Chani, I want to agree with you about the private stuff. But Palin's private stuff could have become, if she were to have been elected, extremely public. Which is why we needed to know who she is. I'm not interested in gossip, and regret that's how it's coming out. I AM interested in the intellectual abilities, the character and the truthfulness of a vice-presidential candidate. I don't think we came anywhere close in Palin's case: she was hidden from us--partly by the campaign, partly by her own obfuscations. If we never know the truth, it will remain buried, and we will have shown ourselves complicit in our own deception.

Bodhipaksa said...

I was aghast at how quickly the matter of her pregnancy with Trig was dropped. The rumor of course was that the child was her daughter's and that Sarah had faked a pregnancy to cover for her. One of the pieces of evidence of this was Palin giving a speech after her water broke, choosing to fly 8 hours to Alaska in labor without informing the cabin crew of her condition (and with none of them noticing she was in labor), and then making another long journey by car to hospital once she reached Alaska. Accepting that she wasn't faking a pregnancy, this was extremely reckless behavior for a woman who supposedly is "pro-life" and who is carrying a child with developmental abnormalities. What kind of judgment does this show?

The matter was dropped as soon as it was announced that Bristol was pregnant and had been since just prior to the birth of Trig. That news certainly scotched the rumor of the faked pregnancy but shouldn't have erased the question of Palin's judgment. Now I know that pregnancy is a very personal issue but her behavior, as described, strikes me as bizarre and dangerous. I'm puzzled why public discussion seemed to cease almost immediately.

roger said...

we may not get the truth from anonymous sources, of which we should always be suspicious. and what was that "revelation" about her appearing in a towel? even if true, the revelation speaks more to the truly sleazy nature of the sources.

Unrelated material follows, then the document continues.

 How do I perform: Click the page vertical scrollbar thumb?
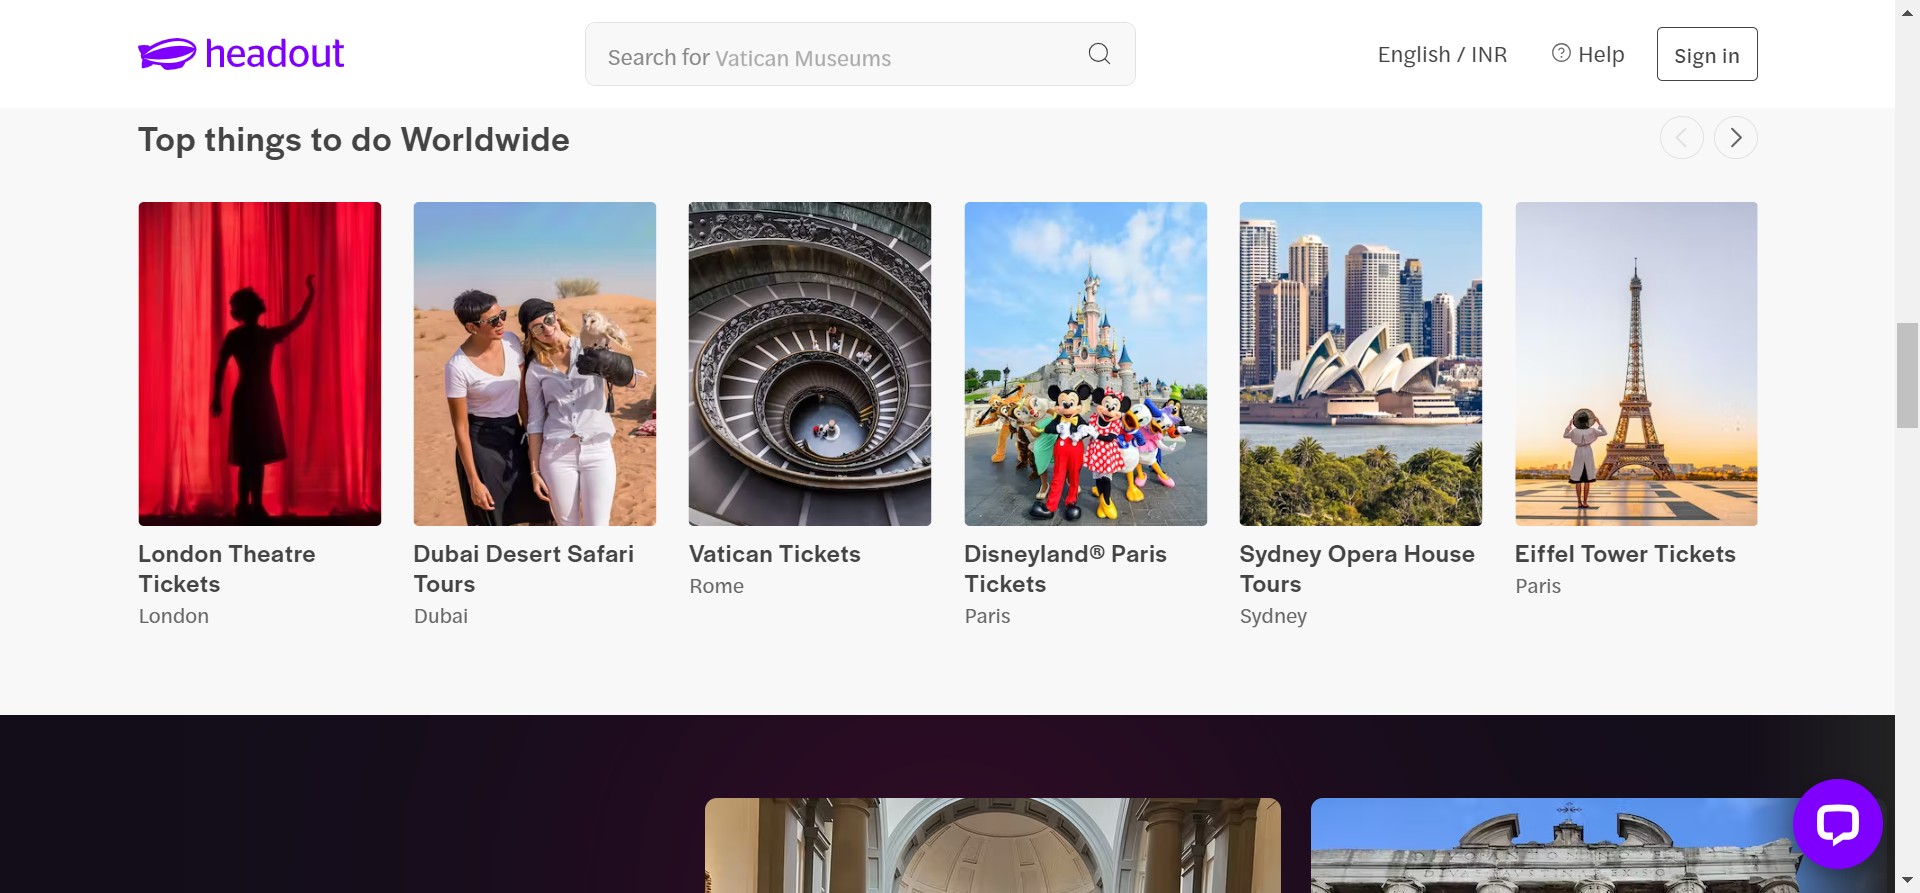click(1907, 375)
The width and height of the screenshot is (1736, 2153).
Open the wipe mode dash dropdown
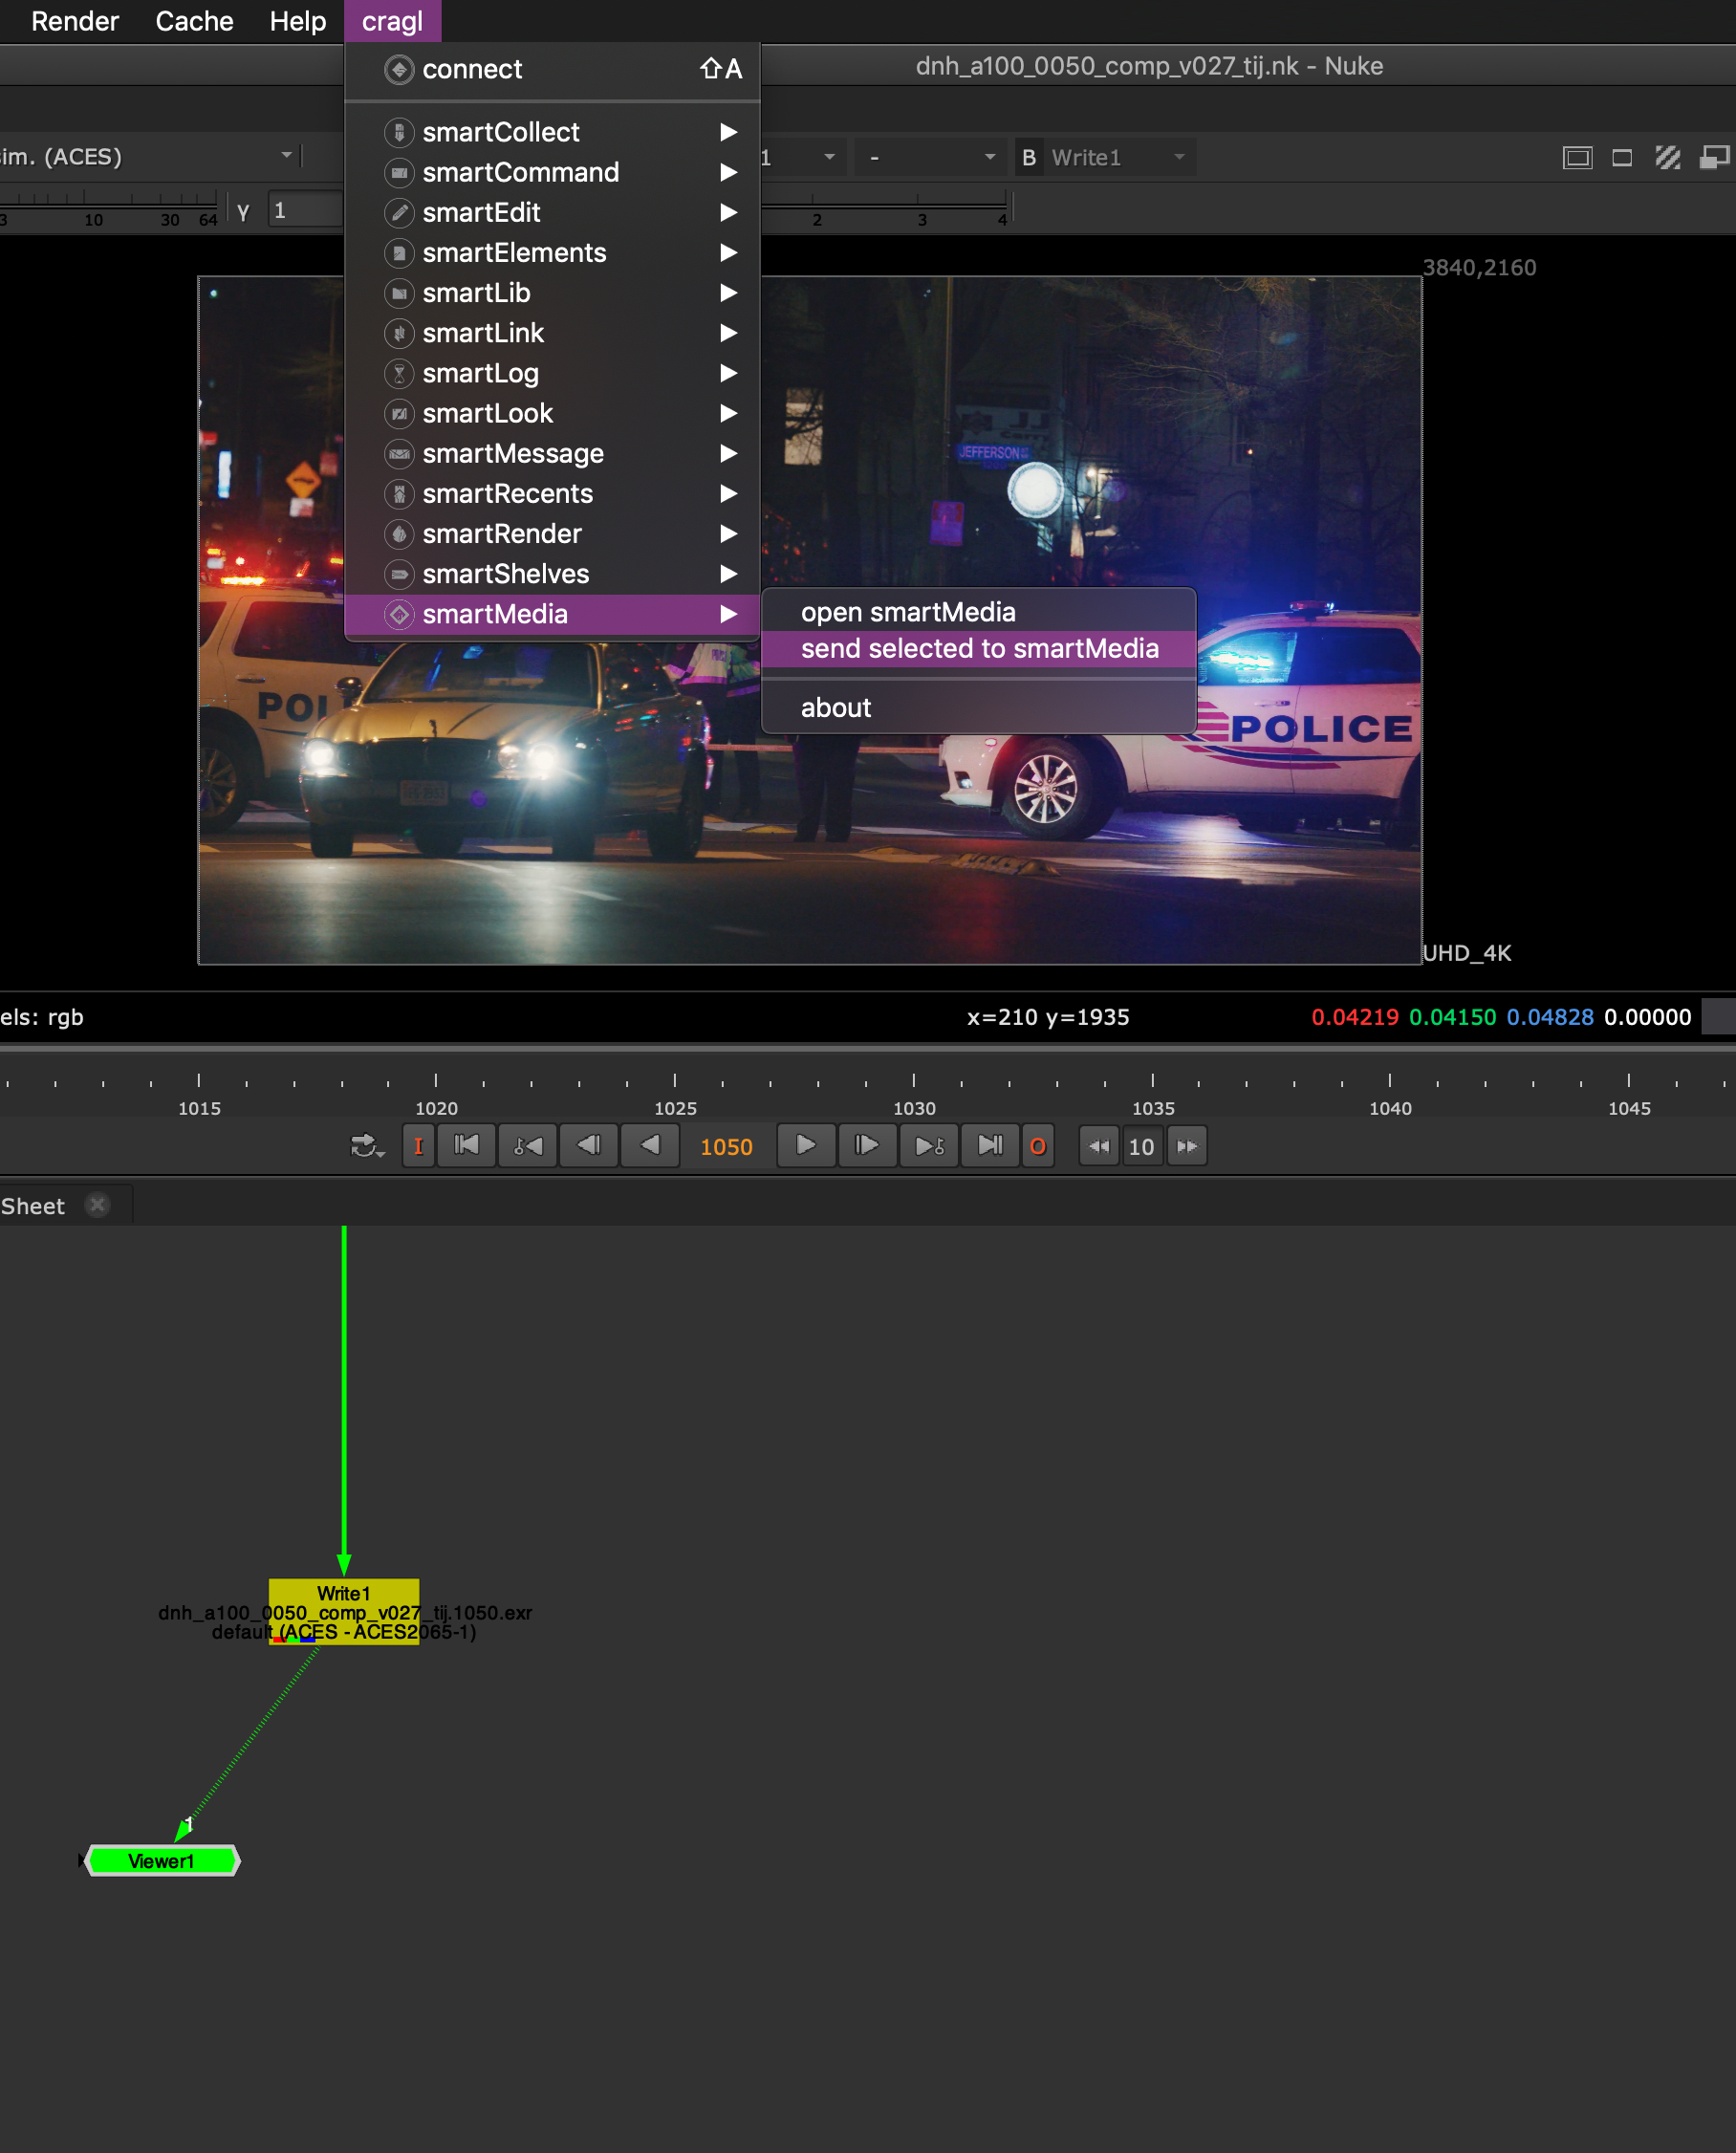click(x=931, y=157)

we should indeed press for more info.

Gary said...

Mrs McImpailem couldn't lead a row row of ducks down the garden path. Her lame stream of unconscious answers to questions my 12 and 11 year
old boys knew the answers to like "What is the responsibility of the VP and what daily papers do you read?" are evidence that goldfish swim deeper that her
thoughts. She is going to have a strange winter exile in Alaska.

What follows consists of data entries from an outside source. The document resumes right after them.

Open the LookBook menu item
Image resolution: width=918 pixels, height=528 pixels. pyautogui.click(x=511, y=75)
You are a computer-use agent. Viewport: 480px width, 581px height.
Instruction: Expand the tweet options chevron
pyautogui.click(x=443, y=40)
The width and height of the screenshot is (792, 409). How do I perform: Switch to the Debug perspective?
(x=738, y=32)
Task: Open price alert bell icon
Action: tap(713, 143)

heartinsanfrancisco said...

Your plea for us to finally begin to know ourselves is well-taken. It didn't occur to me that you took "anonymous sources" seriously because if they are not brave enough to reveal themselves, they should not be believed.

But there is ample known evidence of Sarah Palin's utter inadequacy to run a country. It sounds as if she hasn't even run her state very well.

I, too, wondered why the rumors about her Down Syndrome child died so quickly, and why her daughter's present pregnancy was said to have begun, coincidentally, right before Trig was born.

Her long flight to Alaska in hard labor was also suspicious, especially since nobody even noticed that she was pregnant.

I am sick of being lied to and conned by those in positions of power. It is not only wrong, it is demeaning that they think so little of the American people and our ability to forgive them and each other for our human foibles.

PalinBaby Question said...

Here are two websites that are gathering information about the still-open question of who are Trig Palin's parents:

PeterAtLarge said...

Thanks for the referral. I hope others will take note. And I do believe that this transcends the "personal attack."